I'm really tired tonight, so I'm just going to write a quick log for today's practice. I only got to spend about 45 minutes at the piano tonight. I mostly worked on adding another couple of measures of the fugue . I did a lot of drilling, but it didn't seem like my mind was registering it. I was just really tired, possibly because I did a longer-than-usual run today (5 miles). I'm rearranging my schedule tomorrow so that I practice the Liszt first, and during the day rather than at night after dinner. I hope to devote the after-dinner practice to JSB, and then have another practice on Wednesday before my afternoon lesson. Time to get some sleep!

Friday, August 18

Practiced for about 80 minutes. The usual warm-ups, plus some of the fugue and a lot of the Liszt with no pedal and much exactitude. It was a good practice. Went longer than I'd planned, which was nice because I won't be able to practice again until Monday at the earliest.

August 17: Piano Lesson

Good lesson today. Deborah and I usually chat up a storm before we get around to music, but that didn't happen today. We just dove right into the lesson. Scales and arpeggios were fine. When we got to Suzuki, I told her I didn't want to do Suzuki anymore, that I felt that the time required wasn't equal to the benefit it was giving me. I knew she wouldn't be happy to hear that. But it's true--I hate taking valuable practice time to work on something that I believe is, honestly, not challenging enough. Particularly when I have a Liszt transcription and a fugue to work on. She compromised.
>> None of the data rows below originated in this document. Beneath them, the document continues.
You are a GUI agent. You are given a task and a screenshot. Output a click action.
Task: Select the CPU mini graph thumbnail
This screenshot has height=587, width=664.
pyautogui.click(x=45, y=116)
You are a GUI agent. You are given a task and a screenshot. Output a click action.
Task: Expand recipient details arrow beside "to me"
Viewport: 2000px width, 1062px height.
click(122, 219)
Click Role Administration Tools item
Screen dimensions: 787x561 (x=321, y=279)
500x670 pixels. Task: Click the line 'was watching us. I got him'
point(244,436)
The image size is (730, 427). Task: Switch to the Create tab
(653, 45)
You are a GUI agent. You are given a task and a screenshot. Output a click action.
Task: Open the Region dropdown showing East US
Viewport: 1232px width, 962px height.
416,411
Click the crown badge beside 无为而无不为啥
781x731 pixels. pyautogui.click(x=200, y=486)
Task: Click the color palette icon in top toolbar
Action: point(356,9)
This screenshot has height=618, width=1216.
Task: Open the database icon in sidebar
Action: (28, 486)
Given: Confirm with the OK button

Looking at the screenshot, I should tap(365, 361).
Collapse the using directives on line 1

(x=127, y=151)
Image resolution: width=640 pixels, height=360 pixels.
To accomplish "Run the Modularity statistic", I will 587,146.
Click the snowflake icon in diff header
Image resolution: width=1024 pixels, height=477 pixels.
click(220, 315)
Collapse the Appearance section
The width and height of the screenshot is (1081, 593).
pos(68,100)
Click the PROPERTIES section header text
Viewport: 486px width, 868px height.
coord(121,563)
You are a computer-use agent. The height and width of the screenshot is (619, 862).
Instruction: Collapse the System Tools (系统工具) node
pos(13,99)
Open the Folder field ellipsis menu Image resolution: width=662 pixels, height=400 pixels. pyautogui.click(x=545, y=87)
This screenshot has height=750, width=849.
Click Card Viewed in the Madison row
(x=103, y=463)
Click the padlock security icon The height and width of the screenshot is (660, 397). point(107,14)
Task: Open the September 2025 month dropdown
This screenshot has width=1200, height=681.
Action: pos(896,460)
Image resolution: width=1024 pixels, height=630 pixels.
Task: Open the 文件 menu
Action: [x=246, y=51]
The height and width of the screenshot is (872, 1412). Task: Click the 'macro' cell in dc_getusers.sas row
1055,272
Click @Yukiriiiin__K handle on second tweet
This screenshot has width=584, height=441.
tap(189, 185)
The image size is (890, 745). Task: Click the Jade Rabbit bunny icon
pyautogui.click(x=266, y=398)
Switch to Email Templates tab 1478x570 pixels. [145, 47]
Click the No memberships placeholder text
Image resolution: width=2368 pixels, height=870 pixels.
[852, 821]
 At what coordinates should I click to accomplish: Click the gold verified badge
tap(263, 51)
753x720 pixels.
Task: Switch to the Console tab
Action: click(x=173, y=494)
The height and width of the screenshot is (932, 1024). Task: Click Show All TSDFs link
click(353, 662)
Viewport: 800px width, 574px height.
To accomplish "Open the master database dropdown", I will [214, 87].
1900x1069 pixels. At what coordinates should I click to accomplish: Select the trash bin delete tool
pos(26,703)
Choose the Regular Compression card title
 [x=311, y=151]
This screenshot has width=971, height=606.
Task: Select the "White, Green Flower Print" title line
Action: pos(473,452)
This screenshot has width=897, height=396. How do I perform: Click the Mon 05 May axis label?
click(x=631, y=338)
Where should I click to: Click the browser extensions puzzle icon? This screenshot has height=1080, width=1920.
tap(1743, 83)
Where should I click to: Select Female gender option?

She said, "OK, maybe some of these pieces are too easy for you, but I want you to try the Beethoven sonatina at the end of the book." At two pages and with two movements, it's the longest piece in Suzuki Book II. So I guess I'll get started listening to that. I played my twelve and a half measures of the Bach and she basically said to keep on doing what I'm doin

Wednesday, August 16

I only managed about 30 minutes at the piano today, but I did work on the Liszt. I'm posting this on Thursday morning and my piano lesson is this afternoon, so I'll write more about my progress after my lesson.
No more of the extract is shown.